Я был настроен очень празднично, я находился в среде трёх сотен отборных партийцев, узнал, что они посланы на съезд полутораста тысячами организованных рабочих, я видел перед собою всех лидеров партии, старых революционеров: Плеханова, Аксельрода, Дейча. Праздничное моё настроение было вполне естественно и будет понятно читателю, если я скажу, что за два года, прожитых мною вне родины, обычное самочувствие моё сильно понизилось.
Понижаться оно начало с Берлина, где я видел почти всех крупнейших вождей социал-демократии, обедал у Августа Бебеля, сидя рядом с очень толстым Зингером и в среде других, тоже весьма крупных людей.
Обедали мы в просторной, уютной квартире, где клетки с канарейками были изящно прикрыты вышитыми салфеточками и на спинках кресел тоже были пришпилены вышитые салфеточки, чтобы сидящие не пачкали затылками чехлов.
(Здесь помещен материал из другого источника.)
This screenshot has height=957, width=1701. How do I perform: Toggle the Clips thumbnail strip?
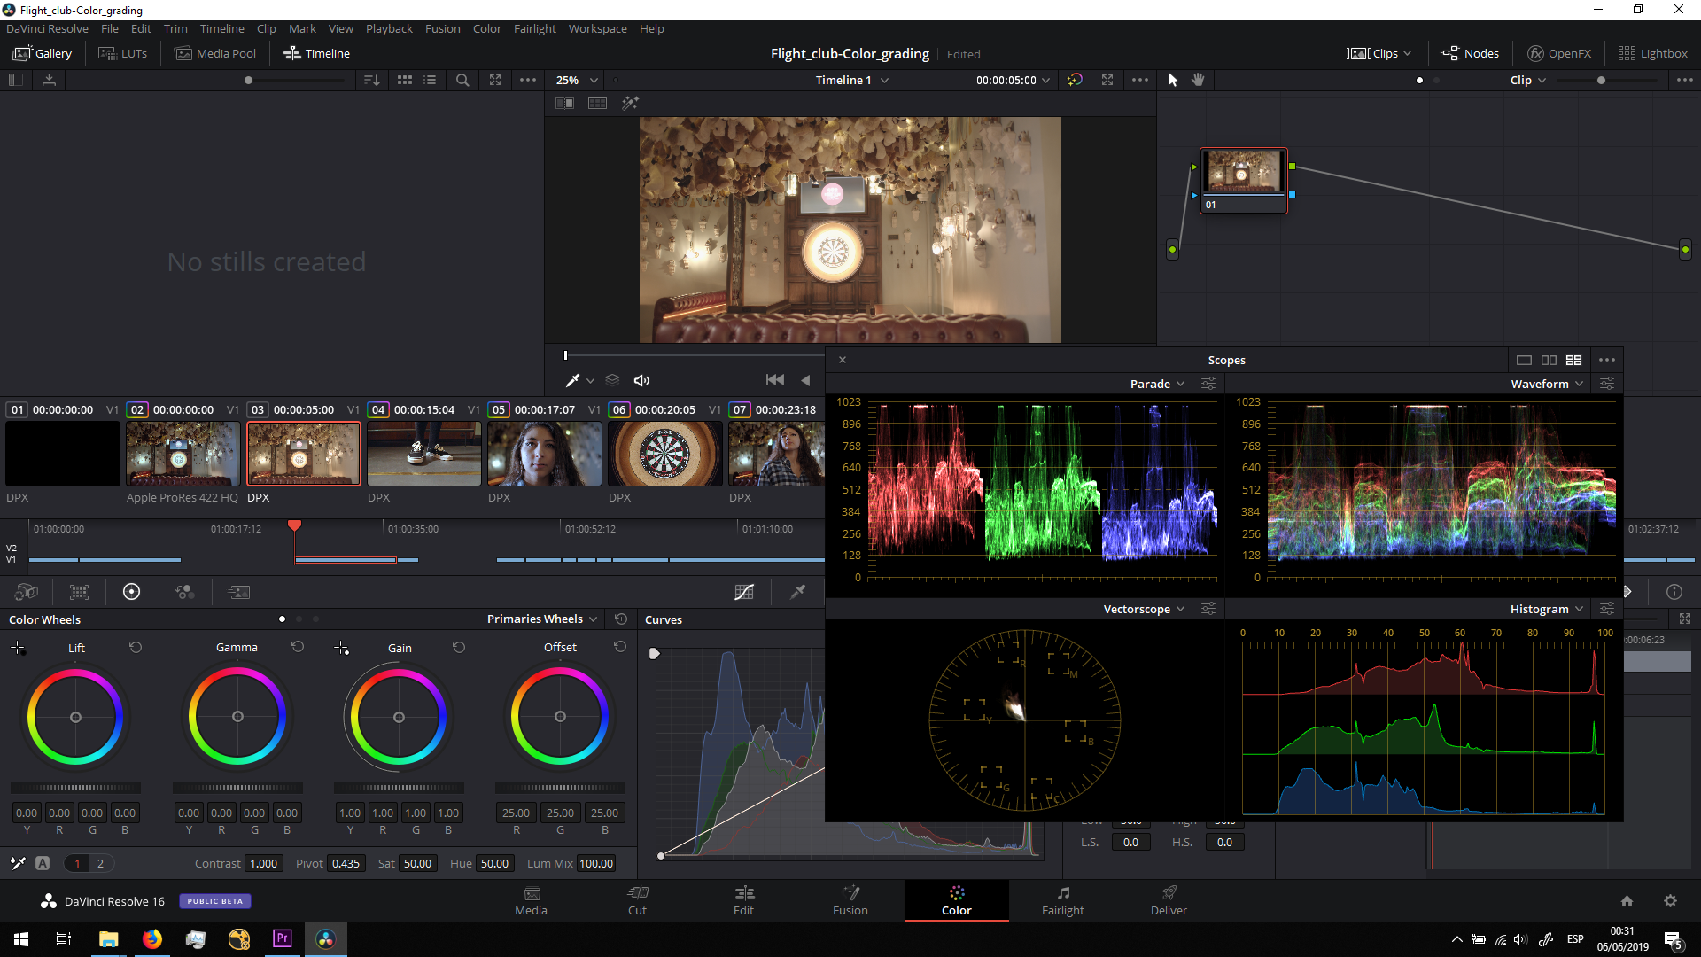point(1379,53)
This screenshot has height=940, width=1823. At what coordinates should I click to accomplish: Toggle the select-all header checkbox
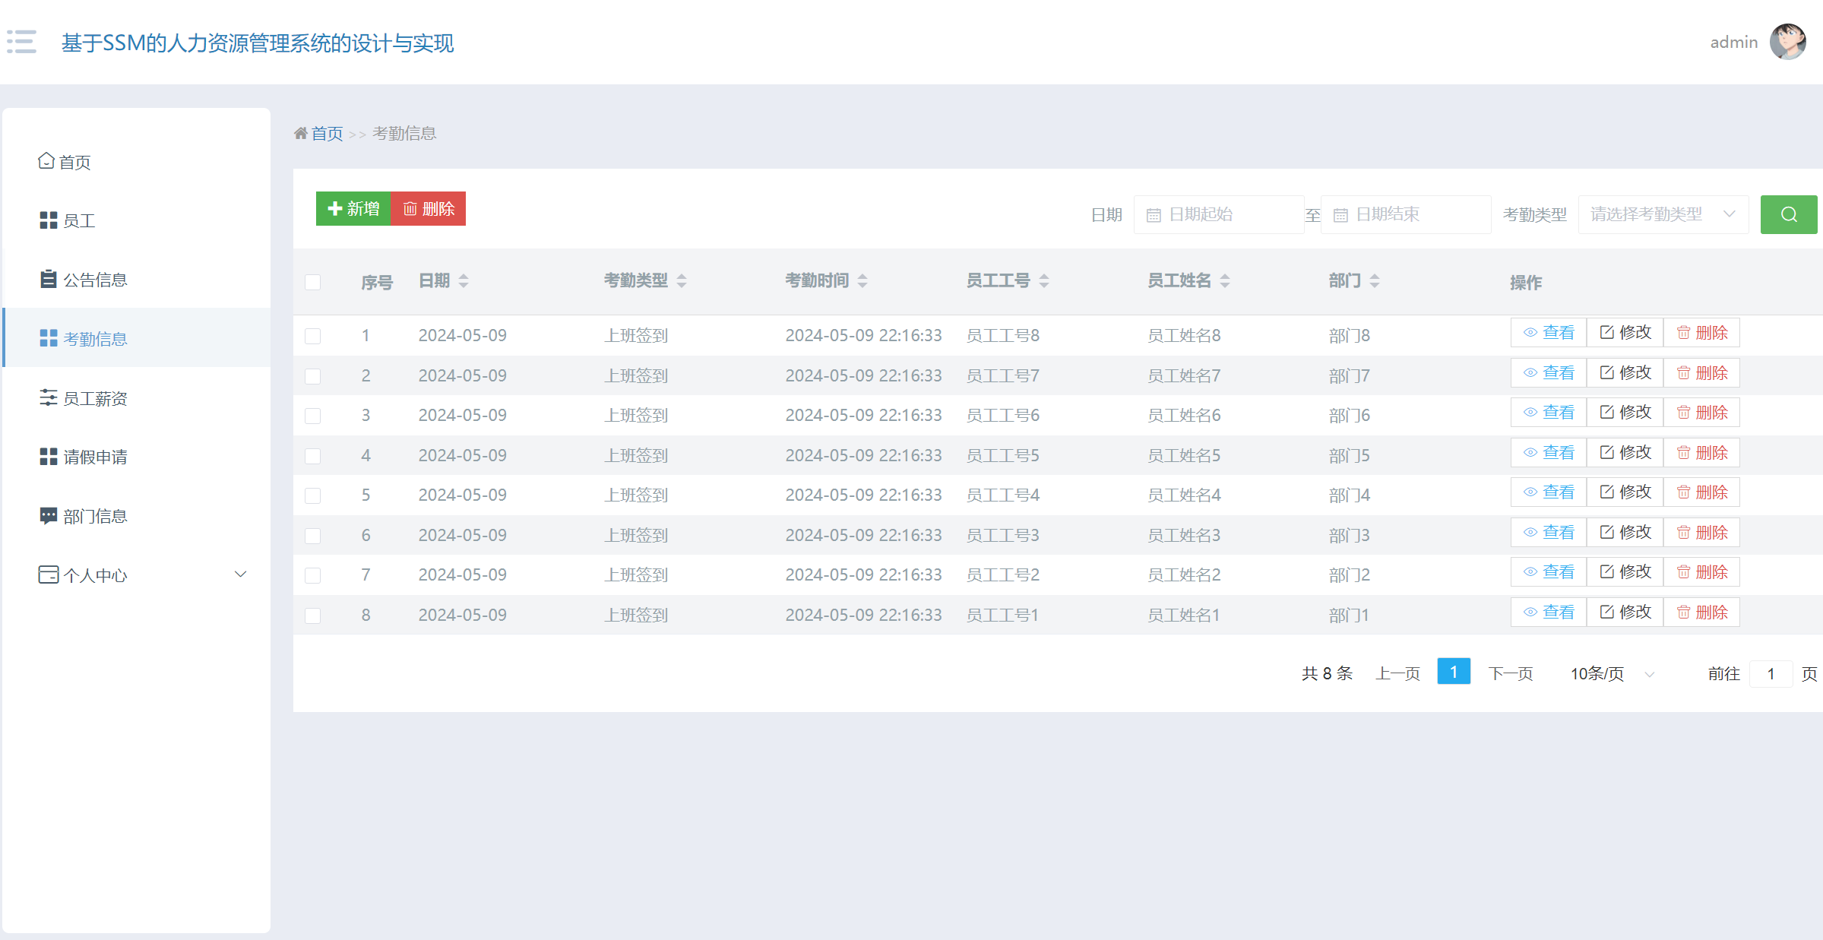(312, 282)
Всё вокруг было очень солидно, прочно, все кушали торжественно и торжественно говорили друг другу:
— Мальцейт.
Слово это было незнакомо мне, но я знал, что французское «маль» по-русски значит — плохо, немецкое «цейт» — время, вышло: плохое время.
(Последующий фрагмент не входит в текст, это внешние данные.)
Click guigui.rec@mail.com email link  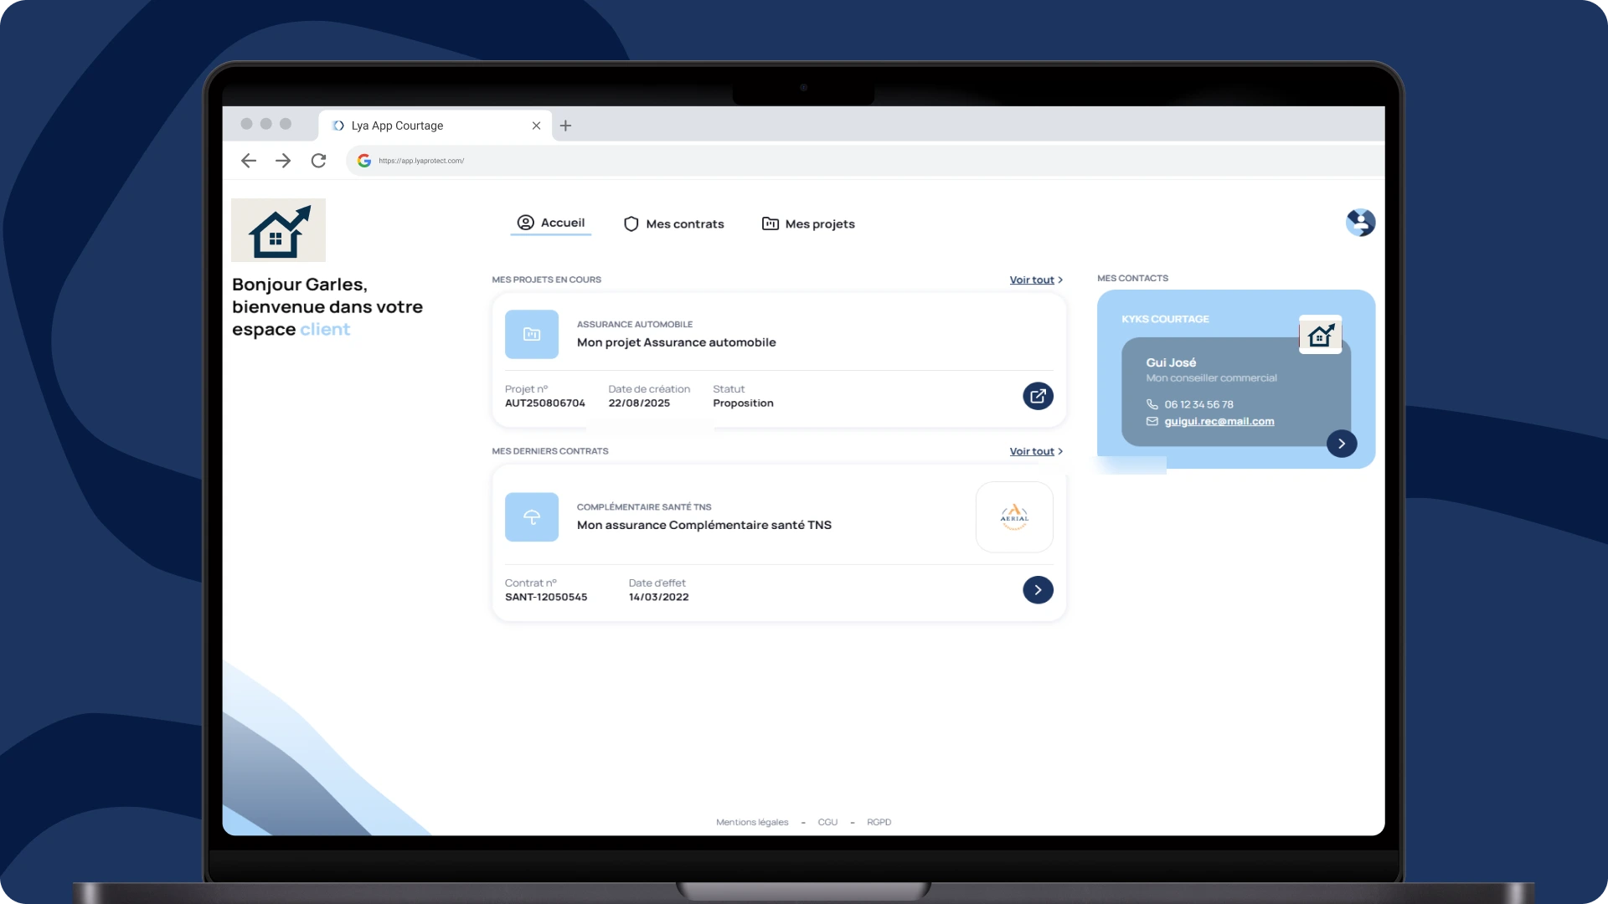[1219, 422]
Зингер дважды назвал Каутского «мой романтик». Бебель с его орлиным носом показался мне человеком немножко самодовольным. Пили рейнское вино и пиво; вино было кислое и тёплое, пиво хорошее; о русской революции и партии с.-д. говорили тоже кисловато и снисходительно, а о своей, немецкой партии — очень хорошо! Вообще — всё было очень самодовольно, и чувствовалось, что даже стулья довольны тем, что их отягощают столь почтенные мякоти вождей.
К немецкой партии у меня было «щекотливое» дело: видный её член, впоследствии весьма известный Парвус, имел от «Знания» доверенность на сбор гонорара с театров за пьесу «На дне». Он получил эту доверенность в 902 году в Севастополе, на вокзале, приехав туда нелегально. Собранные им деньги распределялись так: 20% со всей суммы получал он, остальное делилось так: четверть — мне, три четверти в кассу с.-д. партии. Парвус это условие, конечно, знал, и оно даже восхищало его. За четыре года пьеса обошла все театры Германии, в одном только Берлине была поставлена свыше 500 раз, у Парвуса собралось, кажется, 100 тысяч марок. Но вместо денег он прислал в «Знание» К.П. Пятницкому письмо, в котором добродушно сообщил, что все эти деньги он потратил на путешествие с одной барышней по Италии. Так как это, наверно, очень приятное путешествие лично меня касалось только на четверть, то я счёл себя вправе указать ЦК немецкой партии на остальные три четверти его. Указал через И.П. Ладыжникова. ЦК отнёсся к путешествию Парвуса равнодушно. Позднее я слышал, что Парвуса лишили каких-то партийных чинов, — говоря по совести, я предпочёл бы, чтоб ему надрали уши. Ещё позднее мне в Париже показали весьма красивую девицу или даму, сообщив, что это с ней путешествовал Парвус.
«Дорогая моя, — подумалось мне, — дорогая».
Видел я в Берлине литераторов, художников, меценатов и других людей, они различались друг от друга по степеням самодовольства и самолюбования.
2
впоследствии Горький вспомнил, что встречался с Лениным в Петербурге в ноябре 1905 г. — Ред.